Read the editorial online here or below:
Haynes: When will Wisconsin Democrats wake up
Milwaukee Journal Sentinel
David D. Haynes
January 27, 2017
Today’s lesson in Wisconsin civics: The two-party system.
In Wisconsin, there are two political parties. There is the Republican Party, which believes in low taxes, limited government and judicial restraint.
And then there is the other Republican Party, which believes all those things except when it comes to highways, social issues and interfering with local governments.
Finally, there is a third organization in Wisconsin political life, a dysfunctional, institutionally inept organization, known as the Democratic Party. After its most recent thrashing by Gov. Scott Walker’s political machine, it is a PINO — a Party in Name Only.
The PINOs hold only 35 of 99 seats in the state Assembly and 13 of 33 in the state Senate. Republicans hold the executive branch, of course, and conservatives have a 5-2 edge on the state Supreme Court.
Maybe, in time, this will pass. Maybe the Democrats’ recent victory in federal court over the GOP’s 2011 slice-and-dice of legislative districts will stick, and maybe that will mean more competitive districts. Maybe Donald Trump will prove to be just as divisive as he seems to be and hurt Republicans everywhere in the mid-terms. Maybe Democrats will become as proficient as Republicans at digital politicking.
But there is this one truism in American politics. To win, you have to actually, ahem, put up candidates.
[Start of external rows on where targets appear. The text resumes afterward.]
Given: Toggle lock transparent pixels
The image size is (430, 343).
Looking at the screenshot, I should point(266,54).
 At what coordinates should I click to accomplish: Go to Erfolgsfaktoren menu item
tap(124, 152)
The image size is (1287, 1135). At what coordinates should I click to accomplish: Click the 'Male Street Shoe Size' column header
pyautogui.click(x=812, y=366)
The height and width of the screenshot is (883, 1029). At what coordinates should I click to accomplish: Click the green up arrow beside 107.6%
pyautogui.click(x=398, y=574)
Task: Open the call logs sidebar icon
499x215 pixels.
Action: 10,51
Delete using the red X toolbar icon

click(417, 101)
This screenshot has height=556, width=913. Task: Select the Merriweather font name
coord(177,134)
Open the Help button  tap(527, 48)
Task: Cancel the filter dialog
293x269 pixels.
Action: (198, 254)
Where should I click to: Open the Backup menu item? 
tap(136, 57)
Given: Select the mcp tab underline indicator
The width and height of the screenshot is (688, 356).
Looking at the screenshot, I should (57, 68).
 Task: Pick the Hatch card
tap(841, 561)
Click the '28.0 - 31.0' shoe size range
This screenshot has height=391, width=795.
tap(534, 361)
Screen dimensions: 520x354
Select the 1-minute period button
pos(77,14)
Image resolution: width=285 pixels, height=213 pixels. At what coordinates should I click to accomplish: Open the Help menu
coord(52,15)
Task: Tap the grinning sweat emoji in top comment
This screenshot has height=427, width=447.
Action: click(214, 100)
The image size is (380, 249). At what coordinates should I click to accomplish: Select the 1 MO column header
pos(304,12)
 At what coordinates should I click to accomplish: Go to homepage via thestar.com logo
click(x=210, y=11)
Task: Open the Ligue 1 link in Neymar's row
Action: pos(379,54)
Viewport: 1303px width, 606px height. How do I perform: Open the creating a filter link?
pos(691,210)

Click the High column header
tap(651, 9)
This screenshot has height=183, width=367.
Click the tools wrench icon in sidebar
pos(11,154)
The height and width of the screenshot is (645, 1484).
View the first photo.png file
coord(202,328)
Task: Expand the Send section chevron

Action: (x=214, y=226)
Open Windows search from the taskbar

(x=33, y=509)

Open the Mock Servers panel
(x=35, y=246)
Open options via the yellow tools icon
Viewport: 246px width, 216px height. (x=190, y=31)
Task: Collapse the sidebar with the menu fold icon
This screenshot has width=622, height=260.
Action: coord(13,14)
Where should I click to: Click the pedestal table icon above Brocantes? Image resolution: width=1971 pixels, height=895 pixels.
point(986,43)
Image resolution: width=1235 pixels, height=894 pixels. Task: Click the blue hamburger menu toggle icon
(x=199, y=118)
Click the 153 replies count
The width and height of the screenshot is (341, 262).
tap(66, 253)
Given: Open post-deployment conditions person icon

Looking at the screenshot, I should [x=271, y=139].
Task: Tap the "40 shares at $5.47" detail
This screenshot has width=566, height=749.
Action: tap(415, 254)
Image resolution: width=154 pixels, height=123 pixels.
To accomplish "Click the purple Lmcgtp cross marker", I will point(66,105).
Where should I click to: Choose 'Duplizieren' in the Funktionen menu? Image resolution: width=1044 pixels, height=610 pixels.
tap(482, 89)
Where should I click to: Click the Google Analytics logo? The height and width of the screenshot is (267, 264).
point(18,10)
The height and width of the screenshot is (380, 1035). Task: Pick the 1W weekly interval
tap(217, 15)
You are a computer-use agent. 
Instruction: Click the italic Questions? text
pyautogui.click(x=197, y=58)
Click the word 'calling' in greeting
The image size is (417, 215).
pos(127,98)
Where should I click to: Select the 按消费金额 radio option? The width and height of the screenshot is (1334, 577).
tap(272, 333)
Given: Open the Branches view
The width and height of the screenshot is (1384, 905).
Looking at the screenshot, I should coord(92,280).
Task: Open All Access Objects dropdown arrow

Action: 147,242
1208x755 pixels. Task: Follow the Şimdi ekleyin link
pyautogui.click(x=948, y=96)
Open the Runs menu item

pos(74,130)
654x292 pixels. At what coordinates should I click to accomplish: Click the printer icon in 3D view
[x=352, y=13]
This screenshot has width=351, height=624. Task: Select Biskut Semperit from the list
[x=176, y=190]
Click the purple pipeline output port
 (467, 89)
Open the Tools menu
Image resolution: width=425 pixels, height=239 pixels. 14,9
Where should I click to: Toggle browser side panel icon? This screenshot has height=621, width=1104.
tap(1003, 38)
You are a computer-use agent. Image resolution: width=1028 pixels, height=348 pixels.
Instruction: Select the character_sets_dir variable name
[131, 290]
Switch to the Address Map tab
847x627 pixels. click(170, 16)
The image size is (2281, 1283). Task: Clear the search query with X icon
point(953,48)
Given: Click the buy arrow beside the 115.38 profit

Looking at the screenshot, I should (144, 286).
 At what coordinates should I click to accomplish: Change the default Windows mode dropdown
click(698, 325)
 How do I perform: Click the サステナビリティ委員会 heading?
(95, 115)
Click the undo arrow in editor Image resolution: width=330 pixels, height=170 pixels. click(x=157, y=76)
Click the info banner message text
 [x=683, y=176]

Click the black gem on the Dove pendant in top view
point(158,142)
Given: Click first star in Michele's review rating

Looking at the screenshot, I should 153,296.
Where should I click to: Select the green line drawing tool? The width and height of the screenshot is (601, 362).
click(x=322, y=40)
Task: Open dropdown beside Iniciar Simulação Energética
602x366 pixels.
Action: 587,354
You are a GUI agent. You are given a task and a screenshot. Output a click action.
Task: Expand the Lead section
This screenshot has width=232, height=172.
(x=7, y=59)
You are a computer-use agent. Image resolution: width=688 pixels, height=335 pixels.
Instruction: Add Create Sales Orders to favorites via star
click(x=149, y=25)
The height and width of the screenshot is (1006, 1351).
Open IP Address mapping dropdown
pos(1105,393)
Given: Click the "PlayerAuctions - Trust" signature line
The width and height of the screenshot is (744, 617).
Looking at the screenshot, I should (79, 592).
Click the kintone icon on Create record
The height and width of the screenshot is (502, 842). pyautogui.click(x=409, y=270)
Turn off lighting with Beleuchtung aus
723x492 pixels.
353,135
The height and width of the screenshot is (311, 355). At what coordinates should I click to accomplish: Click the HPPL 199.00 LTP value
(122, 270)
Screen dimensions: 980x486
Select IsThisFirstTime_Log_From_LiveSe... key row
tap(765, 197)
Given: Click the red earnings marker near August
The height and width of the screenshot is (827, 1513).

The Democrats are the organization that couldn’t be bothered to recruit a candidate to take on conservative state Supreme Court Justice Annette Ziegler or to find challengers to take on Walker appointees for circuit court seats in — wait for it — Milwaukee County, one of the two most Democratic counties in the state.
Democratic insiders have plenty of excuses for this sort of malpractice. They tell me that judicial races are a special challenge coming so soon after a big national race because both money and political talent is scarce. And the Walker machine still roars like a Maserati. No one wants to get flattened.
But here’s what I think:
I think the Democrats are playing the game the way no party should ever play it — they are playing in fear.
And I think that until they figure out 1) what they actually believe; 2) how to sell what they believe to someone who doesn’t live on the trendy east side of Milwaukee or in the baby blue districts of Dane County; and 3) identify smart, capable candidates who aren’t afraid to play smack-mouth with Walker …
… They will keep losing.
A chunk of the blame has to rest with state chairwoman Martha Laning, who is running for another term at the state convention in June and will get a well- deserved challenge. She’s the leader, after all, and she has to own this folly. But it goes deeper than Laning’s perceived faults and, in fact, pre-dates her, according to long-time Democrats I spoke with.
Here’s how one summed it up:
“I’ve been saying this for years: The party has a problem with its message. It gets in silos on issues pandering to its groups. What does it mean to be a Democrat? What does it mean to be a liberal? What does it mean to be progressive? … We have more labels and no general consensus on what the values of the party are.”
This insider told me that focusing on tactics — like winning the redistricting lawsuit or hoping that Trump continues to be, well, Trump, is short-term thinking.
The party needs vision first, then tactics to implement that vision. Hope is not a strategy. Right now, I have no idea what this organization called “the Democratic Party” stands for.
For democracy to function well, Wisconsin and the nation need two well-oiled, competing political parties to debate ideas, to fight over them, to agree, finally, on solutions that will help the most people. That is not what we have now.
What will it take for Wisconsin Democrats to get the message? Sen. Tammy Baldwin losing in two years? Walker carving another notch in the governor’s mansion?